From: Mathieu Desnoyers <mathieu.desnoyers@efficios.com>
To: Frederic Weisbecker <fweisbec@gmail.com>
Cc: Linus Torvalds <torvalds@linux-foundation.org>,
Ingo Molnar <mingo@elte.hu>, LKML <linux-kernel@vger.kernel.org>,
Andrew Morton <akpm@linux-foundation.org>,
Peter Zijlstra <peterz@infradead.org>,
Steven Rostedt <rostedt@goodmis.org>,
Steven Rostedt <rostedt@rostedt.homelinux.com>,
Thomas Gleixner <tglx@linutronix.de>,
Christoph Hellwig <hch@lst.de>, Li Zefan <lizf@cn.fujitsu.com>,
Lai Jiangshan <laijs@cn.fujitsu.com>,
Johannes Berg <johannes.berg@intel.com>,
Masami Hiramatsu <masami.hiramatsu.pt@hitachi.com>,
Arnaldo Carvalho de Melo <acme@infradead.org>,
Tom Zanussi <tzanussi@gmail.com>,
KOSAKI Motohiro <kosaki.motohiro@jp.fujitsu.com>,
Andi Kleen <andi@firstfloor.org>,
"H. Peter Anvin" <hpa@zytor.com>,
Jeremy Fitzhardinge <jeremy@goop.org>,
"Frank Ch.

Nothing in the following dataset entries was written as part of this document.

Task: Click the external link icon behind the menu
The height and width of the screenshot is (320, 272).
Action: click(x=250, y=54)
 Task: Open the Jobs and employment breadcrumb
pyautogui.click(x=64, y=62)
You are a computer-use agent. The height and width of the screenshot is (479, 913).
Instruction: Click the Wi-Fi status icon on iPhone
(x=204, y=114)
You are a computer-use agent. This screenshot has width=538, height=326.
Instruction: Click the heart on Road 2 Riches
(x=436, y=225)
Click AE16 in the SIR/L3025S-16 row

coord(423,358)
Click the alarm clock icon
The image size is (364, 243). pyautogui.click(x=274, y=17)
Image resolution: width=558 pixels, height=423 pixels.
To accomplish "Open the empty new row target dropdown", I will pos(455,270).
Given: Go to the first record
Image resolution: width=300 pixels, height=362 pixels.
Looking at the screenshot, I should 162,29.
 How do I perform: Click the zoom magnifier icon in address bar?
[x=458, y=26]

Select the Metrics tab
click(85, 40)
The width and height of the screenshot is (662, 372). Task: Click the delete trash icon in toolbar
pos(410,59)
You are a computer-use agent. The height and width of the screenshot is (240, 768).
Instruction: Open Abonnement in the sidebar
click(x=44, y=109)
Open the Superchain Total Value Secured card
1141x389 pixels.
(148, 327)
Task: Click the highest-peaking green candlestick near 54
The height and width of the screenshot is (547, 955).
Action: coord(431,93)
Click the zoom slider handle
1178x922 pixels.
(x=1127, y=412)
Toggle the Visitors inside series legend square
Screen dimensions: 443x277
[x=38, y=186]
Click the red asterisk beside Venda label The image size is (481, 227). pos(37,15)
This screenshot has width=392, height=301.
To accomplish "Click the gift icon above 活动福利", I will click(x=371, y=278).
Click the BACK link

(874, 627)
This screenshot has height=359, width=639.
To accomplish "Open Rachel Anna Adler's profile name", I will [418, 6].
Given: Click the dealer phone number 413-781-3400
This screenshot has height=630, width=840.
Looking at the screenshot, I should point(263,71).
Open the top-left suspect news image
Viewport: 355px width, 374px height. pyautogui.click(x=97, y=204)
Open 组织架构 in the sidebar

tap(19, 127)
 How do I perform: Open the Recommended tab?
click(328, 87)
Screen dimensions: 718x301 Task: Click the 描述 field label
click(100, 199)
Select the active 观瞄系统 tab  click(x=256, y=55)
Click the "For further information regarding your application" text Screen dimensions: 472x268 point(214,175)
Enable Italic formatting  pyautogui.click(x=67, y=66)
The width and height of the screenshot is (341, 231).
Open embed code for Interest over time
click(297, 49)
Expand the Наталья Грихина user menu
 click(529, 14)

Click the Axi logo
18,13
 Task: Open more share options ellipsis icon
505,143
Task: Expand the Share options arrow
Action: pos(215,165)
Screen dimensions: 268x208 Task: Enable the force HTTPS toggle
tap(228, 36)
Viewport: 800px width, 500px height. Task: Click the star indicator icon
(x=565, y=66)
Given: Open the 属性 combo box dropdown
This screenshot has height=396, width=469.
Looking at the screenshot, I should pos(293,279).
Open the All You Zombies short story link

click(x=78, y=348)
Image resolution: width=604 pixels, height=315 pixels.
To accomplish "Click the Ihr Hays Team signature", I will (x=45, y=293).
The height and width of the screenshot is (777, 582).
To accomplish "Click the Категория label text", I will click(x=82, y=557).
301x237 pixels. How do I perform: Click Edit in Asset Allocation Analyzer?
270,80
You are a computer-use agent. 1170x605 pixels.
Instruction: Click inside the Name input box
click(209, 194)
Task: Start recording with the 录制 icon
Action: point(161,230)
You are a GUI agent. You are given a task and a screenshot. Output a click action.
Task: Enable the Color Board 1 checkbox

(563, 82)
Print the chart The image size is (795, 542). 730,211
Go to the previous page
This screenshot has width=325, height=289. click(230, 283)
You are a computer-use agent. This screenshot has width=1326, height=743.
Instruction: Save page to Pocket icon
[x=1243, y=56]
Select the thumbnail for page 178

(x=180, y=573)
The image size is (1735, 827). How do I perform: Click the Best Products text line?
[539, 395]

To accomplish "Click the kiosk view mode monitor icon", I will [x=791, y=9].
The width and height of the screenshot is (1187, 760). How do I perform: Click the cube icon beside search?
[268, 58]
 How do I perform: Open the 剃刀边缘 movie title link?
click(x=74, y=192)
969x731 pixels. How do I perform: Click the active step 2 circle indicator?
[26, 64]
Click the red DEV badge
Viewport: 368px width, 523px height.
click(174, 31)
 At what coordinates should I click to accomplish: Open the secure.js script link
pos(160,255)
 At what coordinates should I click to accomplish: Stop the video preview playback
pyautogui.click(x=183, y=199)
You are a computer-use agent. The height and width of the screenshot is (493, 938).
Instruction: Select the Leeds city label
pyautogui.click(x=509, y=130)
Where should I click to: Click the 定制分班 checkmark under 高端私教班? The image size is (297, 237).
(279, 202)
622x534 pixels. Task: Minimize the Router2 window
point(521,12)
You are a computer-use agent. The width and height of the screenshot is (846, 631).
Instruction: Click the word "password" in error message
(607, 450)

Eigler" <fche@redhat.com>,
Tejun Heo <htejun@gmail.com>
Subject: Re: [patch 1/2] x86_64 page fault NMI-safe
Date: Thu, 15 Jul 2010 12:26:32 -0400 [thread overview]
Message-ID: <20100715162631.GB30989@Krystal> (raw)
In-Reply-To: <20100714233843.GD14533@nowhere>
* Frederic Weisbecker (fweisbec@gmail.com) wrote:
> On Wed, Jul 14, 2010 at 07:11:17PM -0400, Mathieu Desnoyers wrote:
> > * Frederic Weisbecker (fweisbec@gmail.com) wrote:
> > > On Wed, Jul 14, 2010 at 06:31:07PM -0400, Mathieu Desnoyers wrote:
> > > > * Frederic Weisbecker (fweisbec@gmail.com) wrote:
> > > > > On Wed, Jul 14, 2010 at 12:54:19PM -0700, Linus Torvalds wrote:
> > > > > > On Wed, Jul 14, 2010 at 12:36 PM, Frederic Weisbecker
> > > > > > <fweisbec@gmail.com> wrote:
> > > > > > >
> > > > > > > There is also the fact we need to handle the lost NMI, by defering its
> > > > > > > treatment or so. That adds even more complexity.
> > > > > >
> > > > > > I don't think your read my proposal very deeply. It already handles
> > > > > > them by taking a fault on the iret of the first one (that's why we
> > > > > > point to the stack frame - so that we can corrupt it and force a
> > > > > > fault).
> > > > >
> > > > >
> > > > > Ah right, I missed this part.
> > > >
> > > > Hrm, Frederic, I hate to ask that but.. what are you doing with those percpu 8k
> > > > data structures exactly ? :)
> > > >
> > > > Mathieu
> > >
> > >
> > >
> > > So, when an event triggers in perf, we sometimes want to capture the stacktrace
> > > that led to the event.
> > >
> > > We want this stacktrace (here we call that a callchain) to be recorded
> > > locklessly. So we want this callchain buffer per cpu, with the following
> > > type:
> >
> > Ah OK, so you mean that perf now has 2 different ring buffer implementations ?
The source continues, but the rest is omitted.